#### What this task involves:
Collect each line below that contains the word "screenshot".

#### Records for this exercise:
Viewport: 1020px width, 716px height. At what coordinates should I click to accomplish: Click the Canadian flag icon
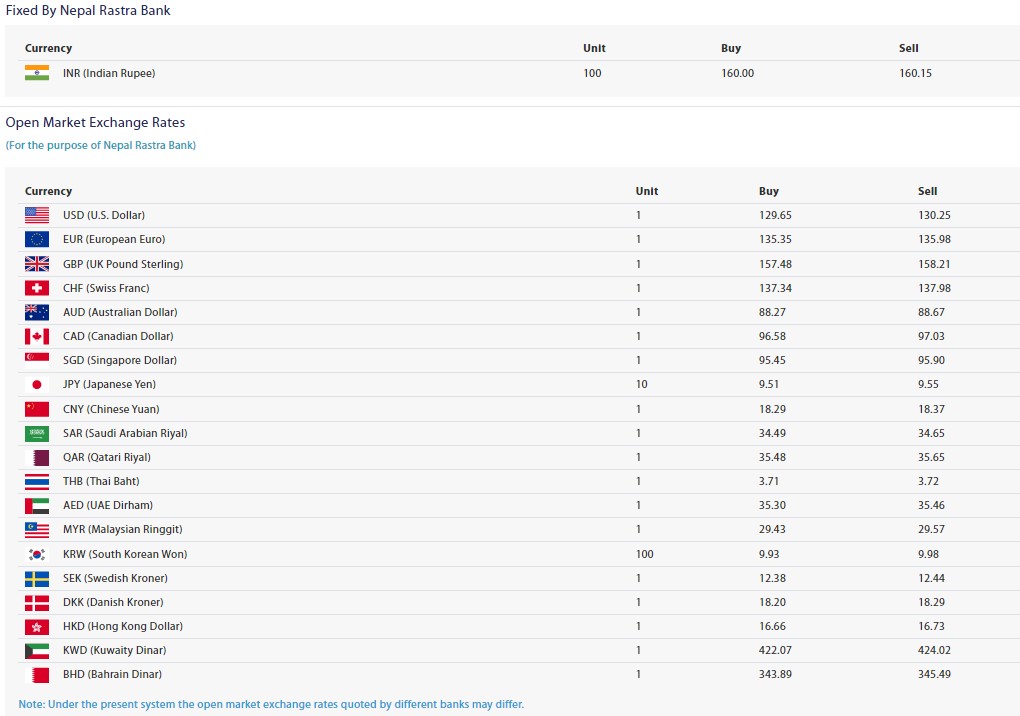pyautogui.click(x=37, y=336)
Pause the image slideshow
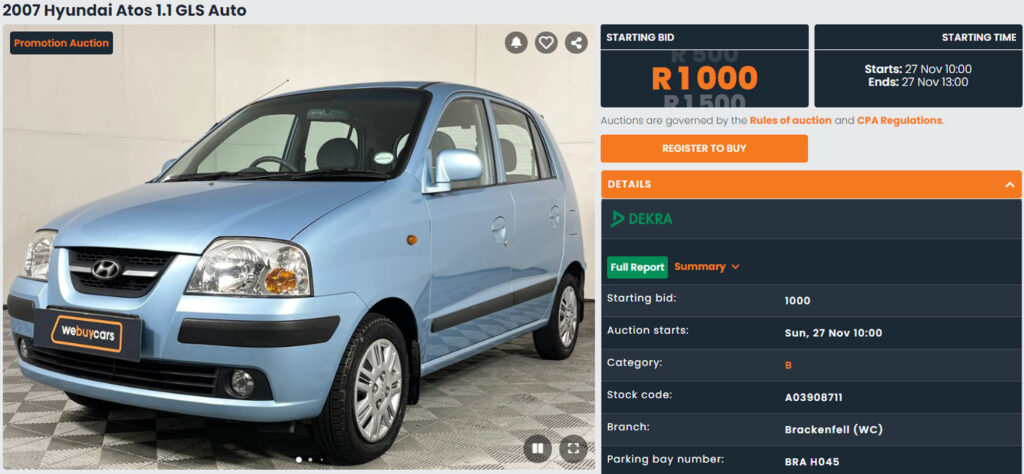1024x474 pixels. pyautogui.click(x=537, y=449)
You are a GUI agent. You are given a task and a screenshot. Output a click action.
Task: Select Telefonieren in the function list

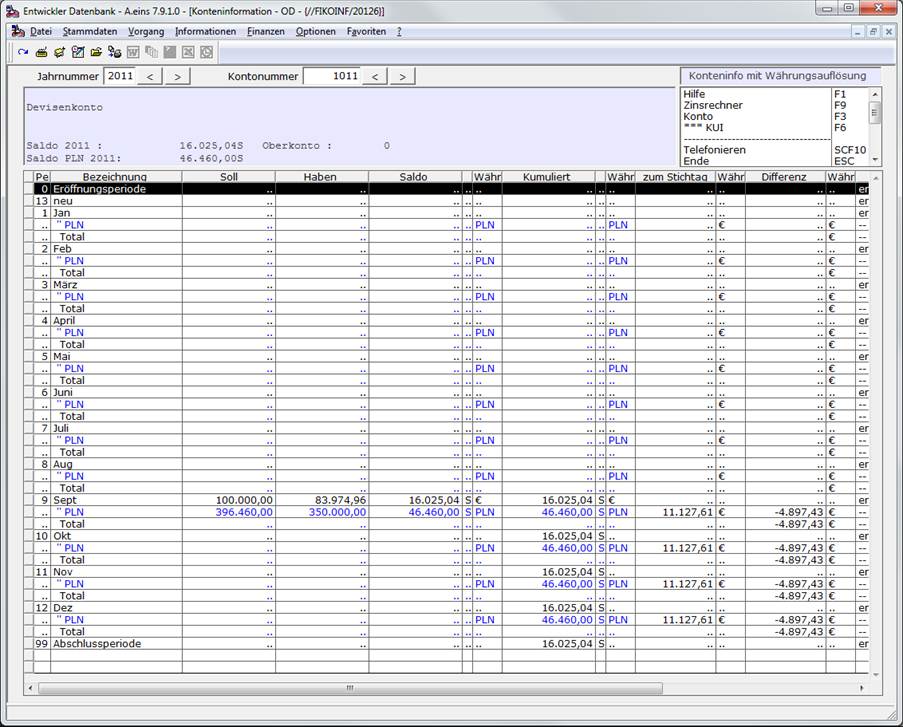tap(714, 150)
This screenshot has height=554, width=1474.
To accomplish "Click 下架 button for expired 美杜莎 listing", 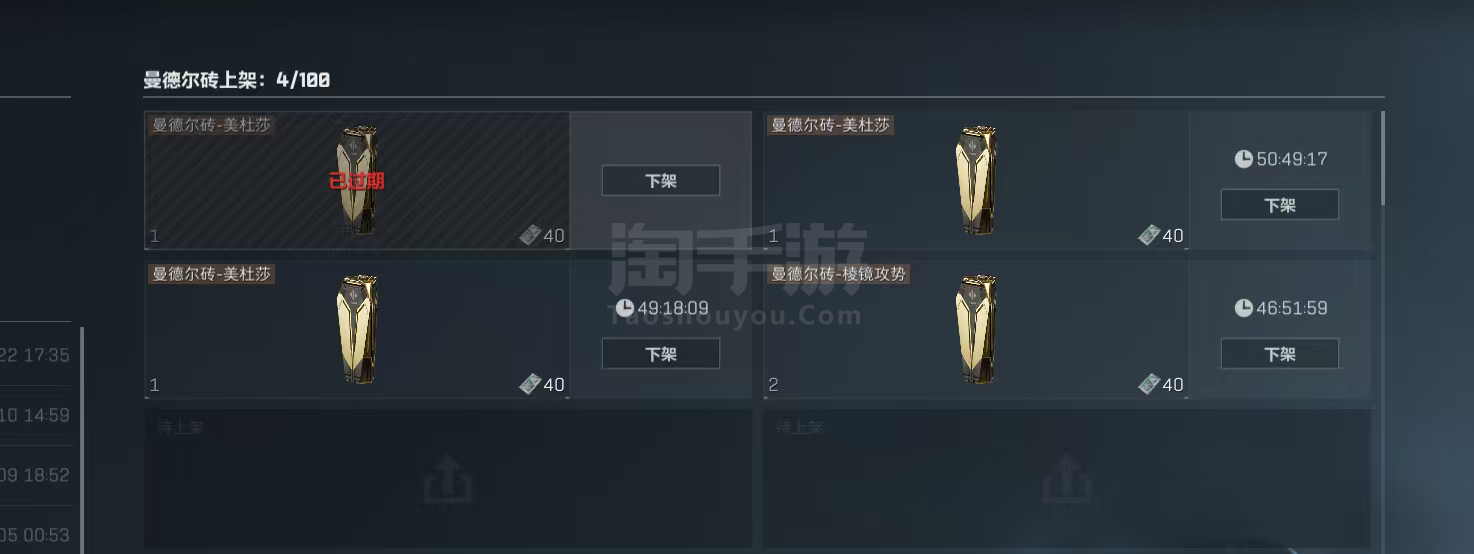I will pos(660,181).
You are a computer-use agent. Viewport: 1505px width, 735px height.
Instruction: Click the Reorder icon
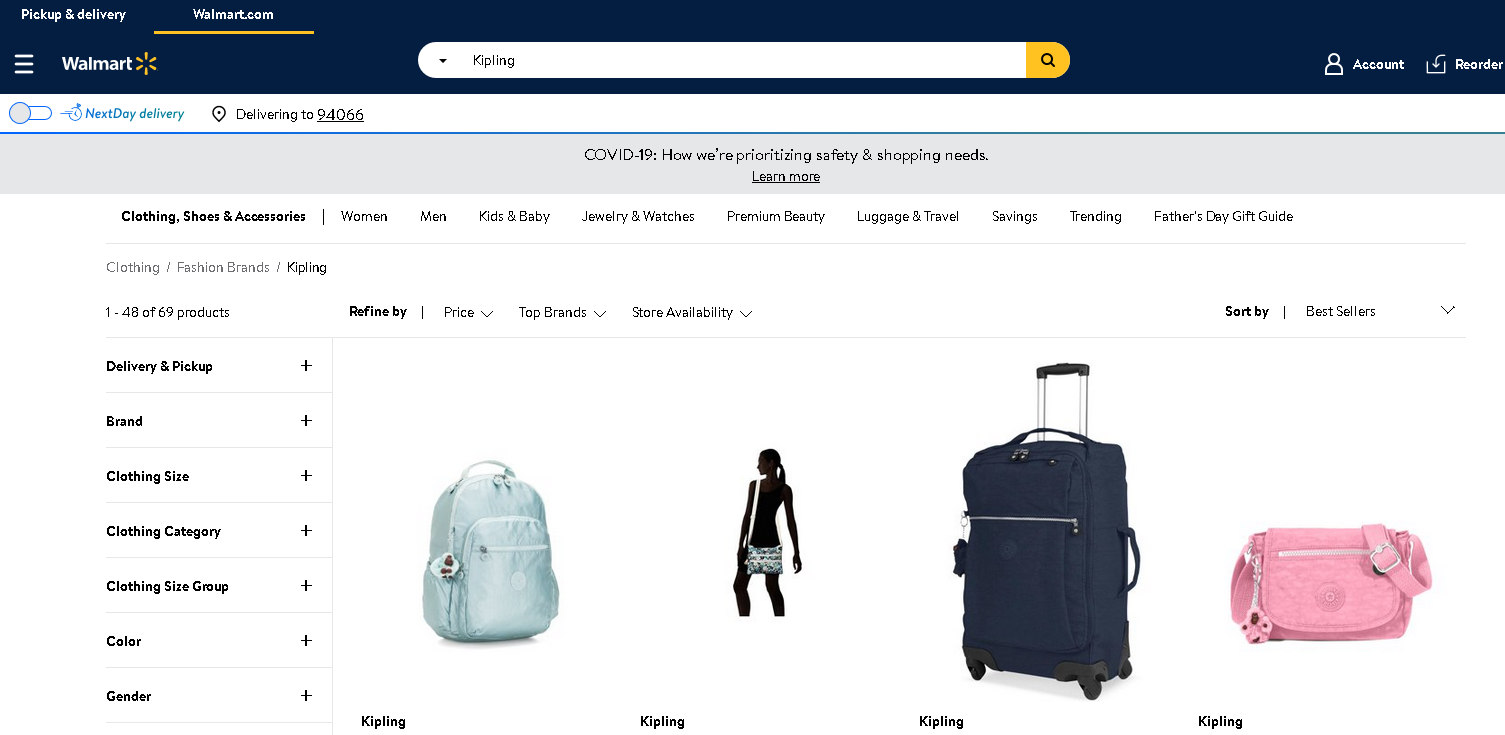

#### Final result:
You are a GUI agent. You are given a task and a screenshot. Output a click action.
This screenshot has height=554, width=1474.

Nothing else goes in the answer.